`bridge.models.mimo.mimo_provider`#

MIMO Model Provider for heterogeneous multi-module training.

This module provides MimoModelProvider, which integrates with the standard ModelProviderMixin interface to enable MIMO models in the training loop.

Key differences from standard providers:

Uses HyperCommGrids for heterogeneous per-module parallelism
Has separate build_infra() method for infrastructure metadata
Overrides provide_distributed_model() for custom DDP handling

Module Contents#

Classes#

`MimoModelInfra`	MIMO infrastructure metadata (separate from model).
`MimoModelProvider`	MIMO provider with heterogeneous parallelism support.

API#

class bridge.models.mimo.mimo_provider.MimoModelInfra#

MIMO infrastructure metadata (separate from model).

This dataclass contains the parallelism infrastructure that MIMO builds, separated from the model itself to maintain the standard provide() contract.

.. attribute:: module_to_grid_map

Mapping of module names to their HyperCommGrids.

.. attribute:: topology

DAG of module data flow (module_name -> list of downstream modules).

.. attribute:: pg_collections

Mapping of module names to ProcessGroupCollections.
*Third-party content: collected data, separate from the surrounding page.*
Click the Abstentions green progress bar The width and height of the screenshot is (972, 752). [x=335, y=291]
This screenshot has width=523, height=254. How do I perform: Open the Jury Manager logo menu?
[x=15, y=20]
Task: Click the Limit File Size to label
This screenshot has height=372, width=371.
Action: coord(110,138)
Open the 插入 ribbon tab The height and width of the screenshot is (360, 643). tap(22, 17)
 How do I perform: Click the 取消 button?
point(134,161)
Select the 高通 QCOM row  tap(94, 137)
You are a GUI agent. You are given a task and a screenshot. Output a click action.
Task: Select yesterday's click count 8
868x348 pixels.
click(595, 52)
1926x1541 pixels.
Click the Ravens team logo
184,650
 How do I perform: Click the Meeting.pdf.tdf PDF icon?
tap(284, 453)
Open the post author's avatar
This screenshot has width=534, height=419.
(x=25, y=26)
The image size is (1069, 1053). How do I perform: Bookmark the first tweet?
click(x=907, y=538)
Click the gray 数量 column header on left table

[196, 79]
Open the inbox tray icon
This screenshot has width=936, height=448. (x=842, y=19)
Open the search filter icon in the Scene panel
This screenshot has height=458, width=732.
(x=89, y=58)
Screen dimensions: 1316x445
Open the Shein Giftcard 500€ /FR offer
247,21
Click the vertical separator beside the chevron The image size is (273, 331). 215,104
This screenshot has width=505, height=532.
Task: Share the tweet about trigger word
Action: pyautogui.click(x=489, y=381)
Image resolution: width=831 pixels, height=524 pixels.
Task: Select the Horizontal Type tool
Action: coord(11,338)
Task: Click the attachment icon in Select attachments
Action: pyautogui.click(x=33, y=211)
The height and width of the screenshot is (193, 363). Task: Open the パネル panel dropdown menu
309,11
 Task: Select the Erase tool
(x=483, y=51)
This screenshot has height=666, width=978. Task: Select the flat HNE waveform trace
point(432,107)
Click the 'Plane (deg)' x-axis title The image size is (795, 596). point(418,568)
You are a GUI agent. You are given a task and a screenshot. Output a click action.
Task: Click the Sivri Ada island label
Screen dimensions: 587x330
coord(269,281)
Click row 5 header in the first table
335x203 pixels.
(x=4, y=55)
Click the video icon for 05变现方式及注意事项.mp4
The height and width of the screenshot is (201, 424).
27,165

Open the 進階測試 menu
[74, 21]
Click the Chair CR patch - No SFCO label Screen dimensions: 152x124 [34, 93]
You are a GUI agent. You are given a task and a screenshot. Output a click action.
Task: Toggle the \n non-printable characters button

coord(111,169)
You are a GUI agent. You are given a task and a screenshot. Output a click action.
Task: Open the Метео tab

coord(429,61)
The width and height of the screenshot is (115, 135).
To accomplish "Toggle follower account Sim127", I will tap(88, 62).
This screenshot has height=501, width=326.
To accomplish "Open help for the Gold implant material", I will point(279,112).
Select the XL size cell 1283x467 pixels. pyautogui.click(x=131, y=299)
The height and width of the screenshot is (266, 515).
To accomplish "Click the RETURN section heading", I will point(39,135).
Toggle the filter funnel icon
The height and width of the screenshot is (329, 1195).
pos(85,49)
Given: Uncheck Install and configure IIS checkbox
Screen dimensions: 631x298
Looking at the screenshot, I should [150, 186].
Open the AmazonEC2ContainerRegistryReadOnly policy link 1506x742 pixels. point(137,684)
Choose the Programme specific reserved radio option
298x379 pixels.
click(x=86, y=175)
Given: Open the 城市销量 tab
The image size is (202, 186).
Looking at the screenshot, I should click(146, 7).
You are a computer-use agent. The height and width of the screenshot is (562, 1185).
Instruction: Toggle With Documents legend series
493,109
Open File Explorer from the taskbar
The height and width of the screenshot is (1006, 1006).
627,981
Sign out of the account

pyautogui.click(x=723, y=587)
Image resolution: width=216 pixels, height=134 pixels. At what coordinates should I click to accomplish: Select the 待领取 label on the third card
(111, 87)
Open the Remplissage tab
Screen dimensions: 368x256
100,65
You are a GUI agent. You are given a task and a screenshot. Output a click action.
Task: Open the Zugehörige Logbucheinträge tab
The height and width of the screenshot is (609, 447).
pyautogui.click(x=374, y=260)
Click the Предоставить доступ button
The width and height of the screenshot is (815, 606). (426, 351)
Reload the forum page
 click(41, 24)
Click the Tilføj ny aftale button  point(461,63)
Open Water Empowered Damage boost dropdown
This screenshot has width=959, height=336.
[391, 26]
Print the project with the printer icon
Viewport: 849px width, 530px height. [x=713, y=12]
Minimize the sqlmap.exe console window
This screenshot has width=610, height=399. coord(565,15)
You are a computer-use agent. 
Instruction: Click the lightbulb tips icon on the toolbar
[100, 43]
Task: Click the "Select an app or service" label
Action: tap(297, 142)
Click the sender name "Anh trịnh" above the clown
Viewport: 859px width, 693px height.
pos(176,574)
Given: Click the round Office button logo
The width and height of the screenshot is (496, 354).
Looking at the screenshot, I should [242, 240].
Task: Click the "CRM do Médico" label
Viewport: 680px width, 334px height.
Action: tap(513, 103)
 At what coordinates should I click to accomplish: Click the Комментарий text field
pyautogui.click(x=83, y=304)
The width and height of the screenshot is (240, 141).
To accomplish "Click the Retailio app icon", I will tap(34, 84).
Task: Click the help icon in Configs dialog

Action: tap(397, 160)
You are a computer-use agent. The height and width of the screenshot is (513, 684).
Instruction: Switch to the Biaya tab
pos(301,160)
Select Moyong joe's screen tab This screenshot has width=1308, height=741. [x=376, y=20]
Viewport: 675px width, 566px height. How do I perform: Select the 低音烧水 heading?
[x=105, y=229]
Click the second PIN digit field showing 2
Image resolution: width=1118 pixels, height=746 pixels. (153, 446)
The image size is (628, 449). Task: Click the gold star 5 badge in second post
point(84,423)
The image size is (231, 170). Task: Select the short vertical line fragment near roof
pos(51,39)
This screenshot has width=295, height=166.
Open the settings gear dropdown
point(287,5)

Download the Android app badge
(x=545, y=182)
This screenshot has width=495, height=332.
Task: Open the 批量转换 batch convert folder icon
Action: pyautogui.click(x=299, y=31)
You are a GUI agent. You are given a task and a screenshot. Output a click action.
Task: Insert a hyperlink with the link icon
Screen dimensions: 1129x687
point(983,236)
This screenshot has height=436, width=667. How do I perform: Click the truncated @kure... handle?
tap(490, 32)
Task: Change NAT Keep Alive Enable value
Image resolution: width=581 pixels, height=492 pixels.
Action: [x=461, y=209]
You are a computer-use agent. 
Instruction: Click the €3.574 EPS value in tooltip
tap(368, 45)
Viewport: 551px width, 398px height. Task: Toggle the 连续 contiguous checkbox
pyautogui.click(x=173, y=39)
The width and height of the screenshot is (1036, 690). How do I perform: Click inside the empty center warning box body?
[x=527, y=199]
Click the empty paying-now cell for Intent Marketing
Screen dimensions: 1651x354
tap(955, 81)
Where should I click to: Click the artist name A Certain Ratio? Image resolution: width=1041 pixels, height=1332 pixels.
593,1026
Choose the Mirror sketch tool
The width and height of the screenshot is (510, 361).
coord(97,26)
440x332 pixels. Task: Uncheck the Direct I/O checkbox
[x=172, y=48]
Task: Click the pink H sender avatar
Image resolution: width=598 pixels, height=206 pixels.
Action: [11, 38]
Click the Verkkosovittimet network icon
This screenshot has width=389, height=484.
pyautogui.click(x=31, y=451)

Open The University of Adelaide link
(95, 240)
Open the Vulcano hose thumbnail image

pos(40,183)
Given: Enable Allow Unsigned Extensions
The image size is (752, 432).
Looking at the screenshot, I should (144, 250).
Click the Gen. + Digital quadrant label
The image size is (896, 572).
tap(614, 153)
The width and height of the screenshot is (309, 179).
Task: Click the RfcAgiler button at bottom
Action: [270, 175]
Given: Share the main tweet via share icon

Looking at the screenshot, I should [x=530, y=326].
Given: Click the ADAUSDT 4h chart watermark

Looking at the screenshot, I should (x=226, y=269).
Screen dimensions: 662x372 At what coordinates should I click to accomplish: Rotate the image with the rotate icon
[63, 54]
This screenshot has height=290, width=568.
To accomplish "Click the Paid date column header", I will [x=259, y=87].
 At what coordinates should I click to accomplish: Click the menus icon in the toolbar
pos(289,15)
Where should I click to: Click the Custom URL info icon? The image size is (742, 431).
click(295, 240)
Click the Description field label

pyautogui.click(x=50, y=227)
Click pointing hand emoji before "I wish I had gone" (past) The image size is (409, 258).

None for modules this rank doesn’t participate in.

.. attribute:: participating_modules

List of module names this rank participates in.

module_to_grid_map: Dict[str, megatron.core.hyper_comm_grid.HyperCommGrid]#: None

topology: Dict[str, List[str]]#: None

pg_collections: Dict[str, Optional[megatron.core.process_groups_config.ProcessGroupCollection]]#: None

participating_modules: List[str]#: None

module_output_ndim: Dict[str, int]#: ‘field(…)’

class bridge.models.mimo.mimo_provider.MimoModelProvider#

Bases: megatron.bridge.models.model_provider.ModelProviderMixin[megatron.core.models.mimo.MimoModel]

MIMO provider with heterogeneous parallelism support.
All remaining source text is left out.